De rechtszaak stelt dat de proclamatie die bidden in openbare scholen in Quebec verbiedt, ongrondwettelijk is.
Moslimorganisaties in Canada vragen de rechter om een provinciale proclamatie in Quebec, die religieuze activiteiten in scholen verbiedt, ongrondwettig te verklaren.
Zes groepen – waaronder de Muslim Association of Canada, het Canadian Muslim Forum en vier lokale organisaties – hebben deze week een rechtszaak aangespannen waarin zij het Quebec Superior Court vragen om de verordening die alle vormen van gebed in openbare scholen verbiedt “grondwettelijk ongeldig, ontoepasselijk, onuitvoerbaar of nietig te verklaren”.

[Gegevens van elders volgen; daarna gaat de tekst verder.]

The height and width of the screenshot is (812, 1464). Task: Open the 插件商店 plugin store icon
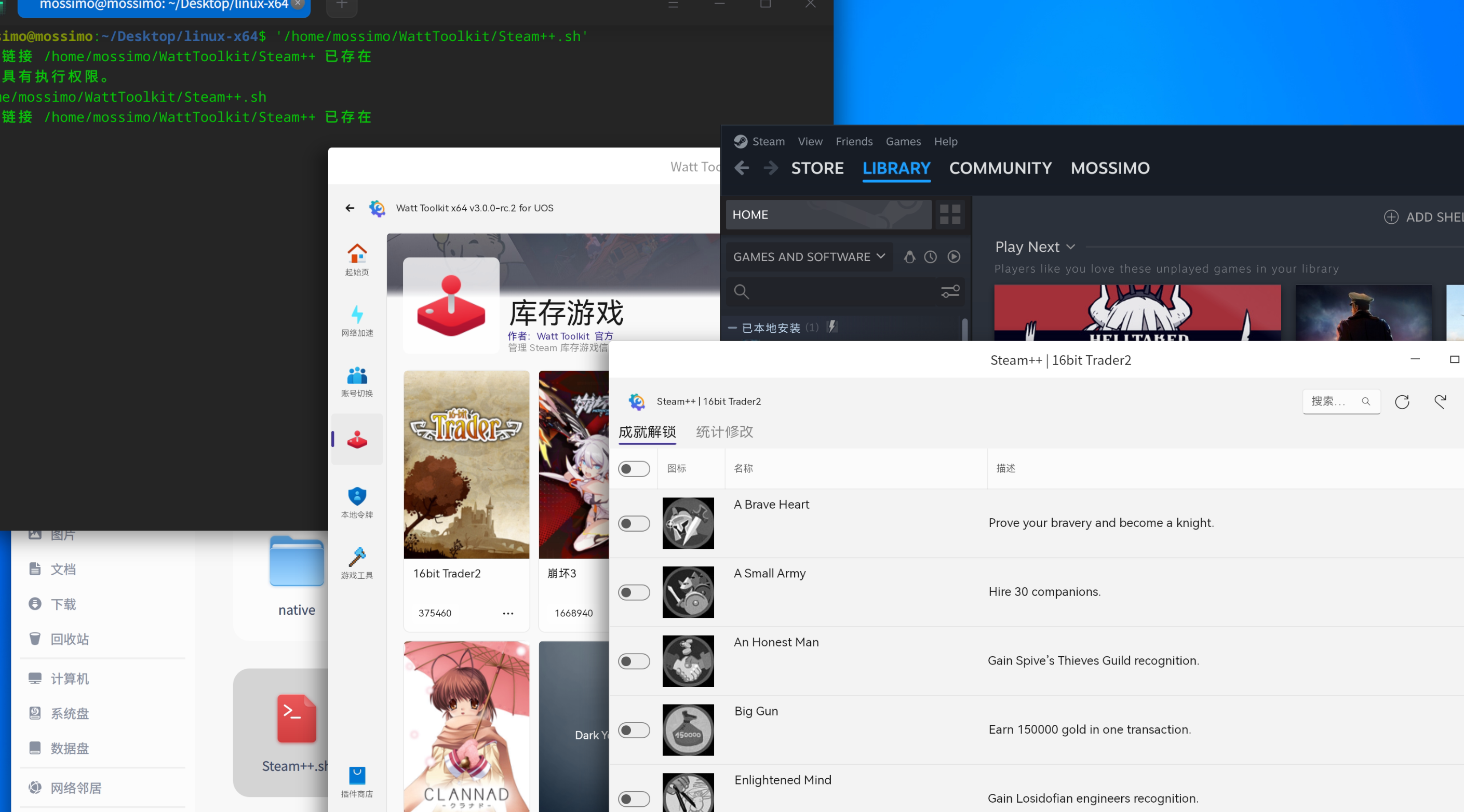tap(356, 778)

“De aanklagers verzoeken om een declaratoire uitspraak over de interpretatie die moet worden gegeven aan de beginselen van laïciteit en religieuze neutraliteit van de staat, zodat deze beginselen niet kunnen worden gebruikt om gebeden of andere religieuze praktijken op openbare plaatsen te verbieden”, aldus het verzoekschrift.
De groepen stellen dat het bevel discriminerend is en in strijd met het Canadese Handvest van Rechten en Vrijheden.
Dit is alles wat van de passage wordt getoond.